Find every line in the data below that contains the string "width", matching case exactly, and copy each of those lines.

(Collected data)
++++
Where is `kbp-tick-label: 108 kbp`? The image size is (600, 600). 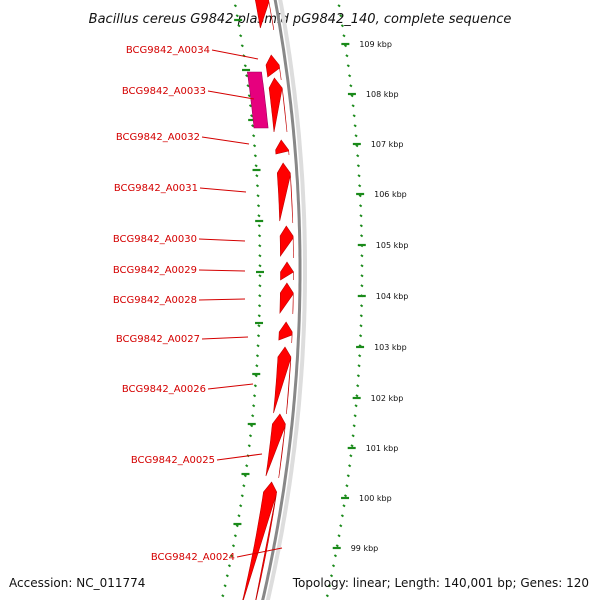 kbp-tick-label: 108 kbp is located at coordinates (382, 94).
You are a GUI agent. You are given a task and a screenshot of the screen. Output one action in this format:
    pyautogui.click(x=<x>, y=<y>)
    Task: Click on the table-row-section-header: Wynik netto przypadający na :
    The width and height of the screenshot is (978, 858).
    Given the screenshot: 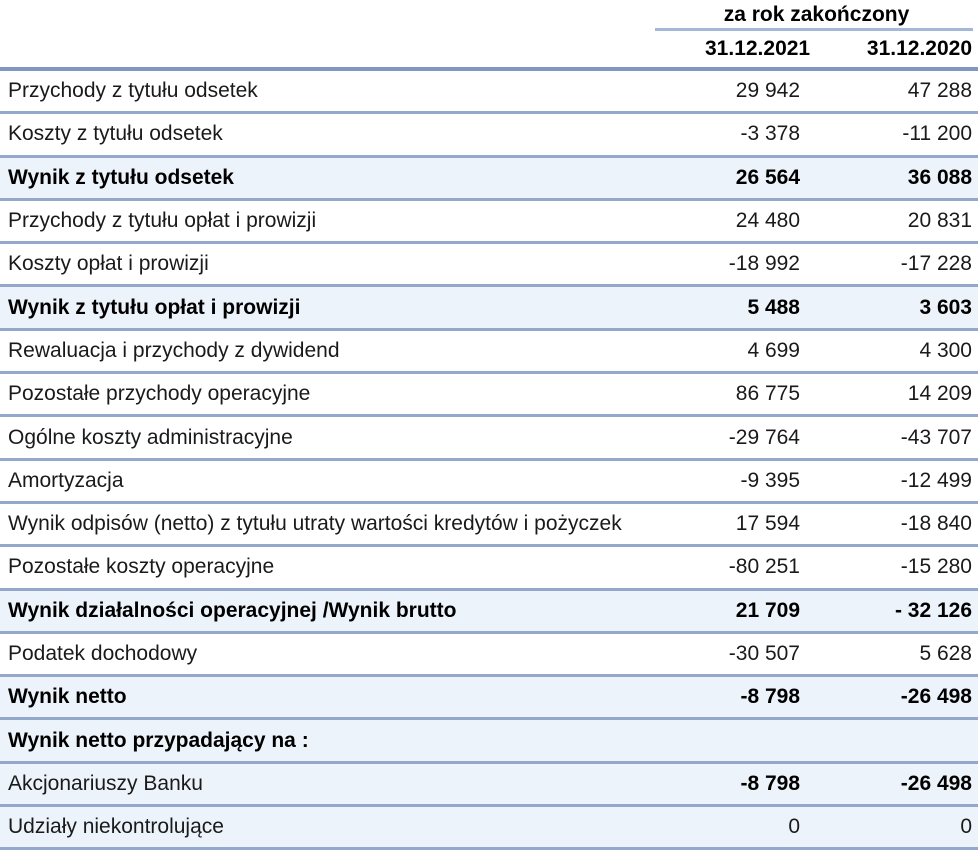 What is the action you would take?
    pyautogui.click(x=489, y=742)
    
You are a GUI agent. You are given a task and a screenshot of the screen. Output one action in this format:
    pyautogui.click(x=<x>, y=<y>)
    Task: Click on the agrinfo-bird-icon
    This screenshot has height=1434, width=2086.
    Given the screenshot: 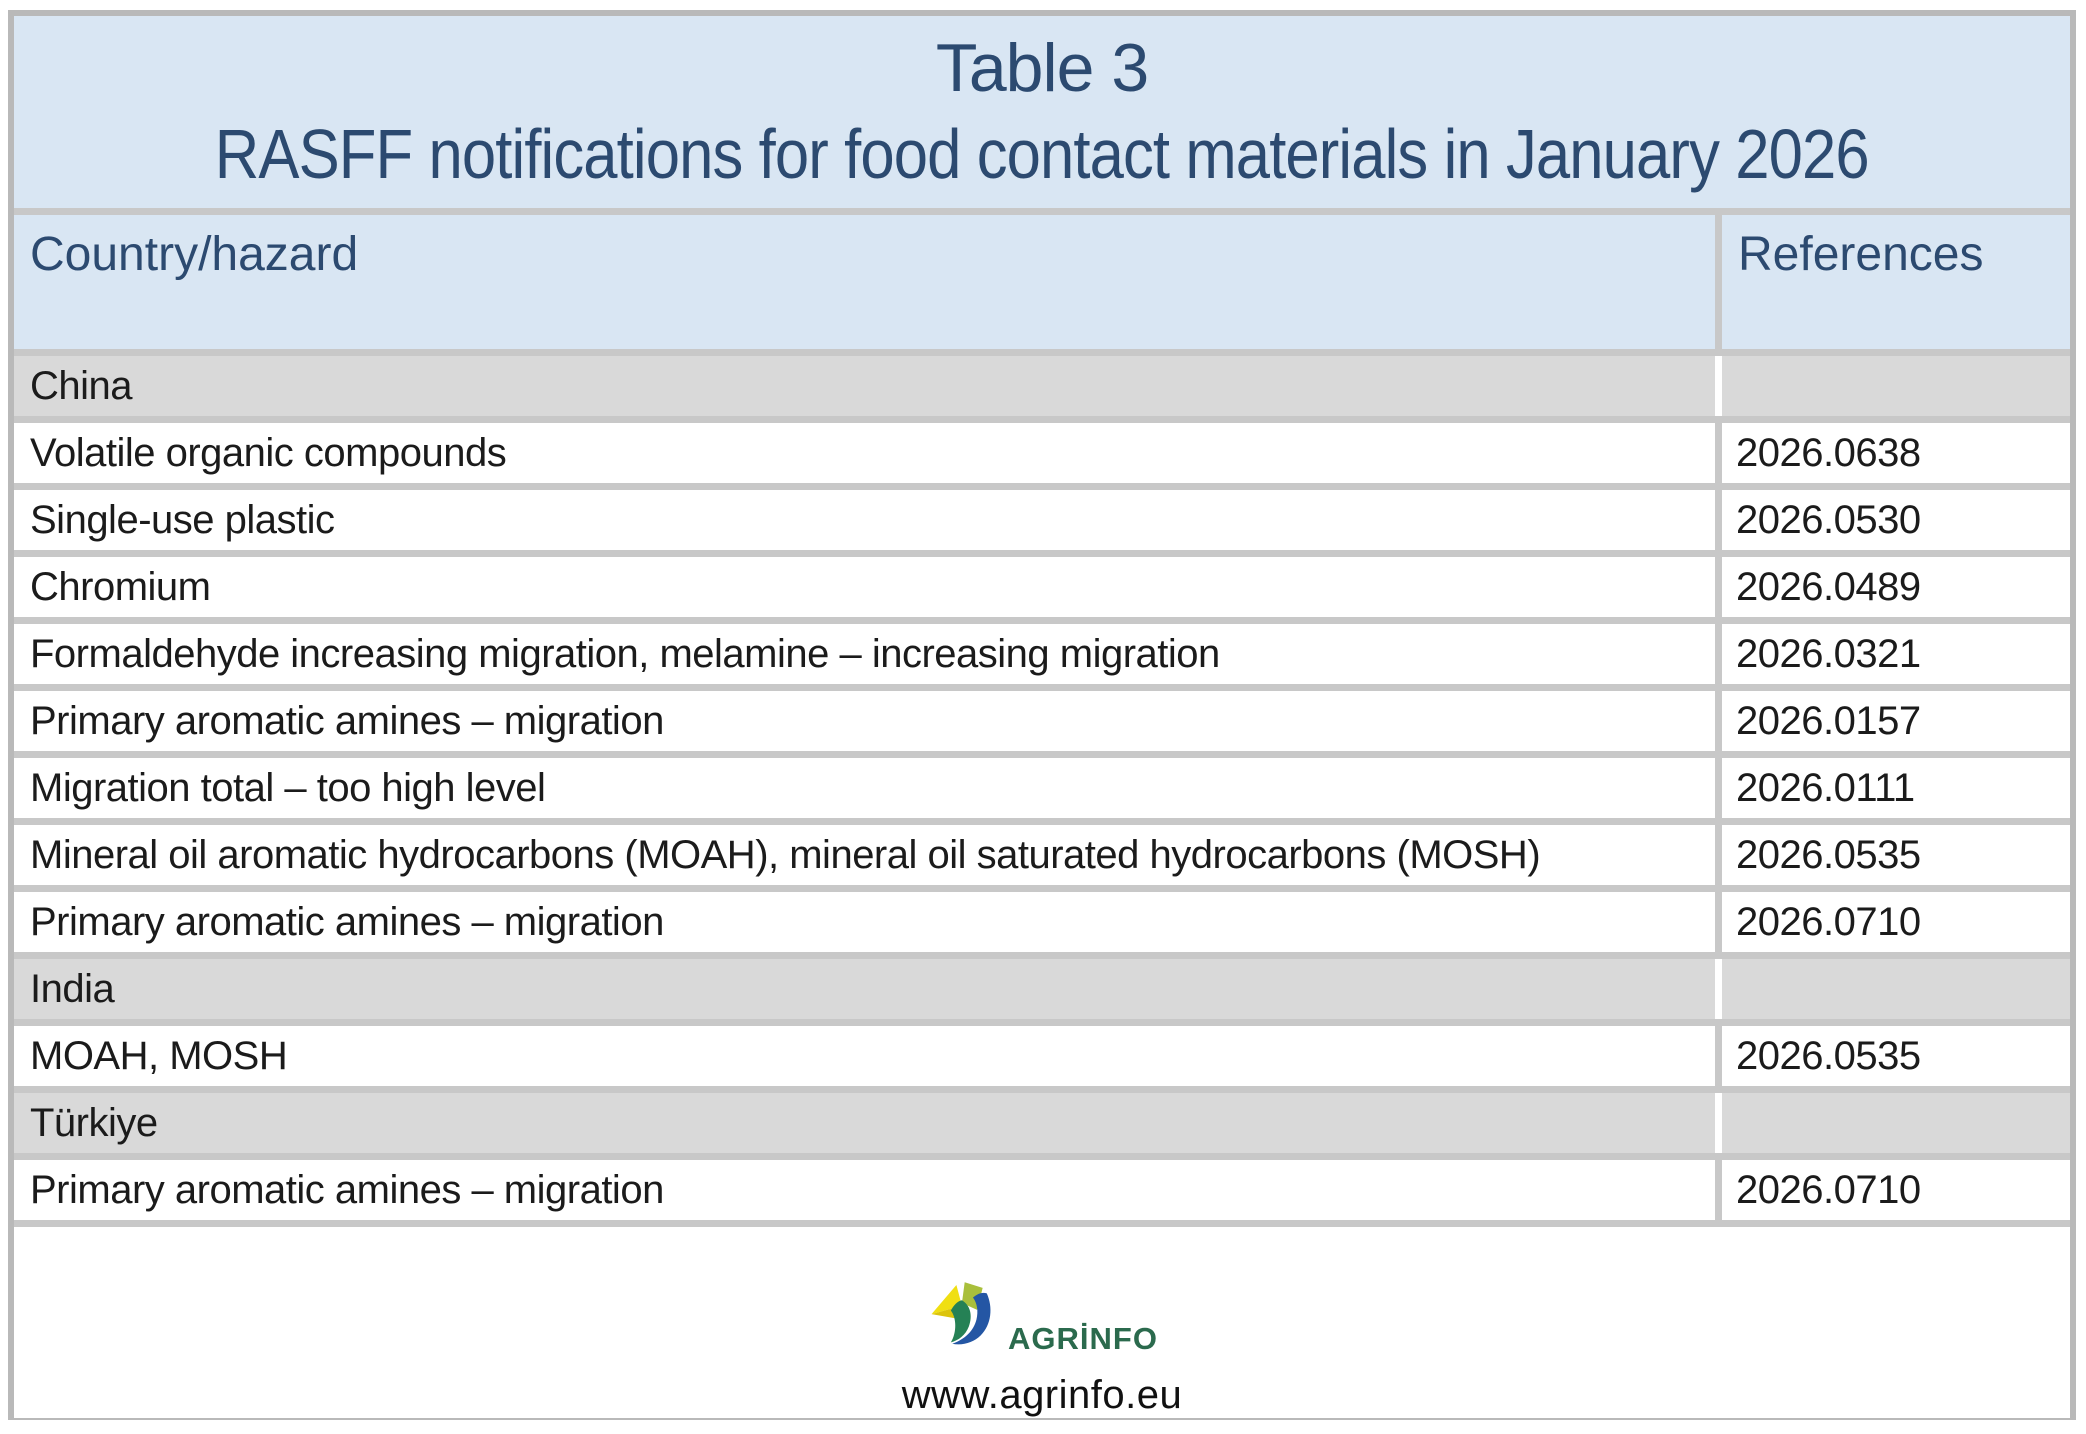 What is the action you would take?
    pyautogui.click(x=961, y=1314)
    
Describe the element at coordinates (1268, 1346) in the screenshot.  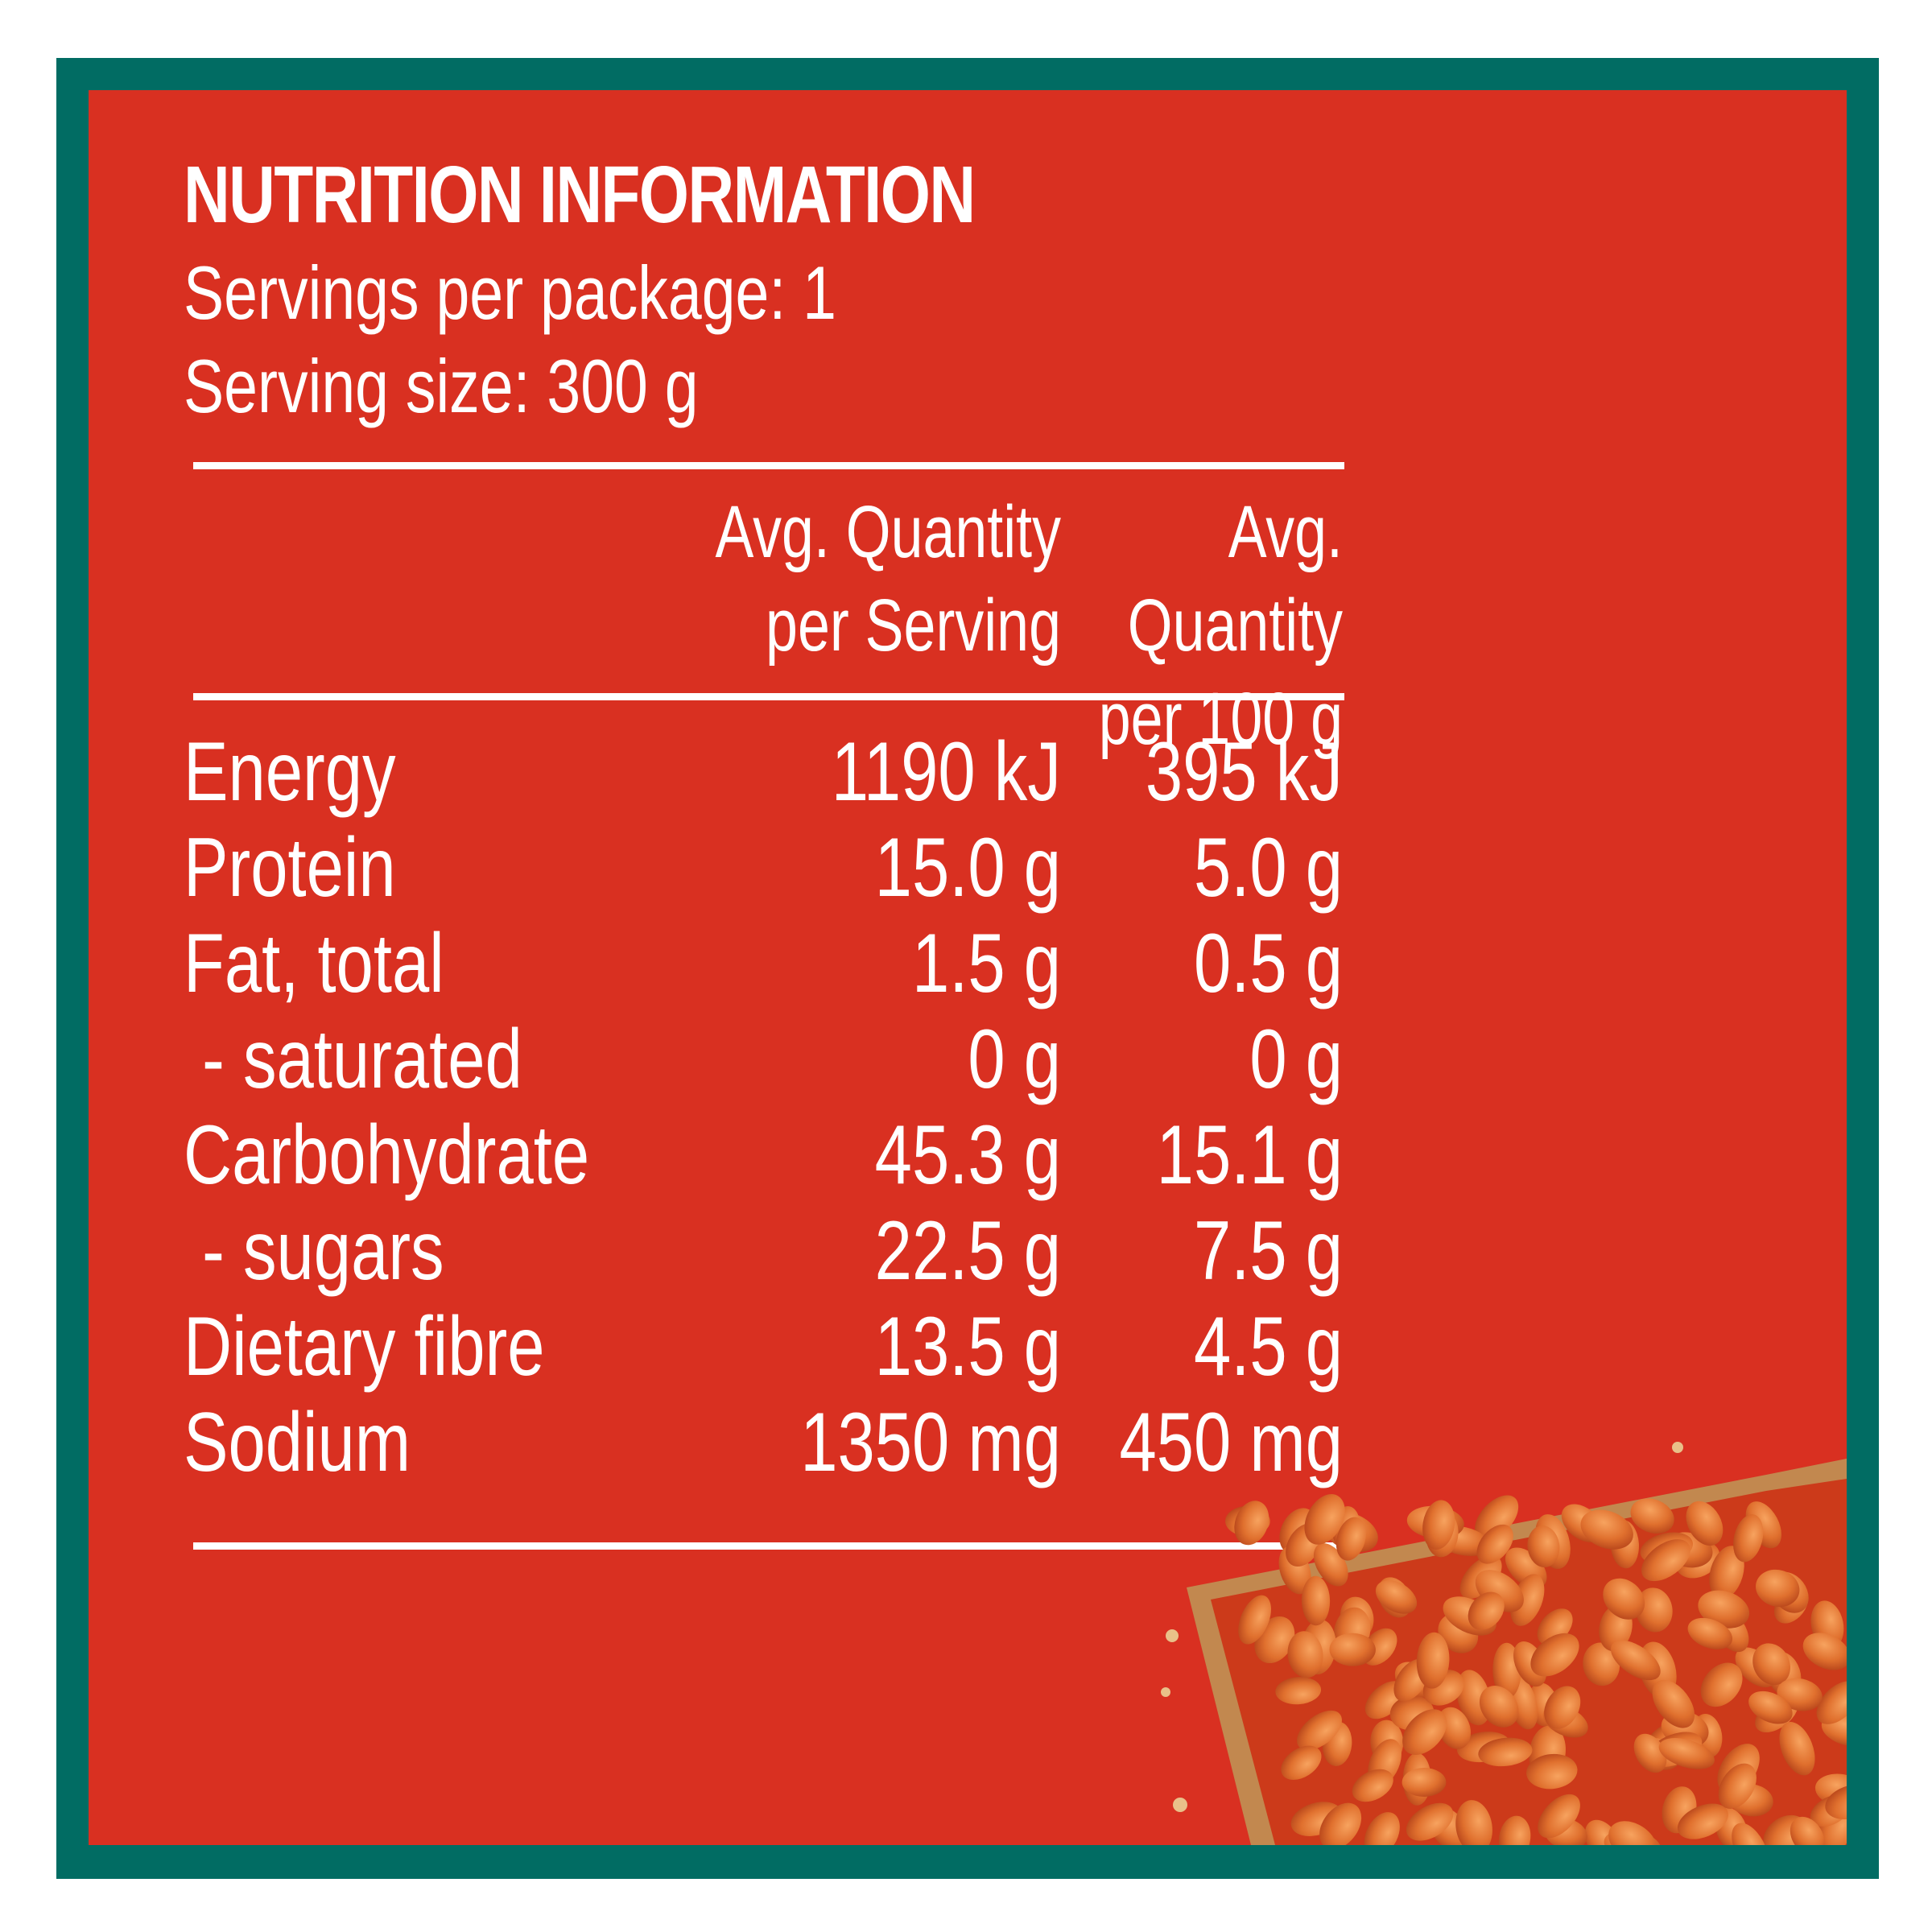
++++
Answer to this exercise
    The width and height of the screenshot is (978, 858).
    This screenshot has height=1434, width=2086.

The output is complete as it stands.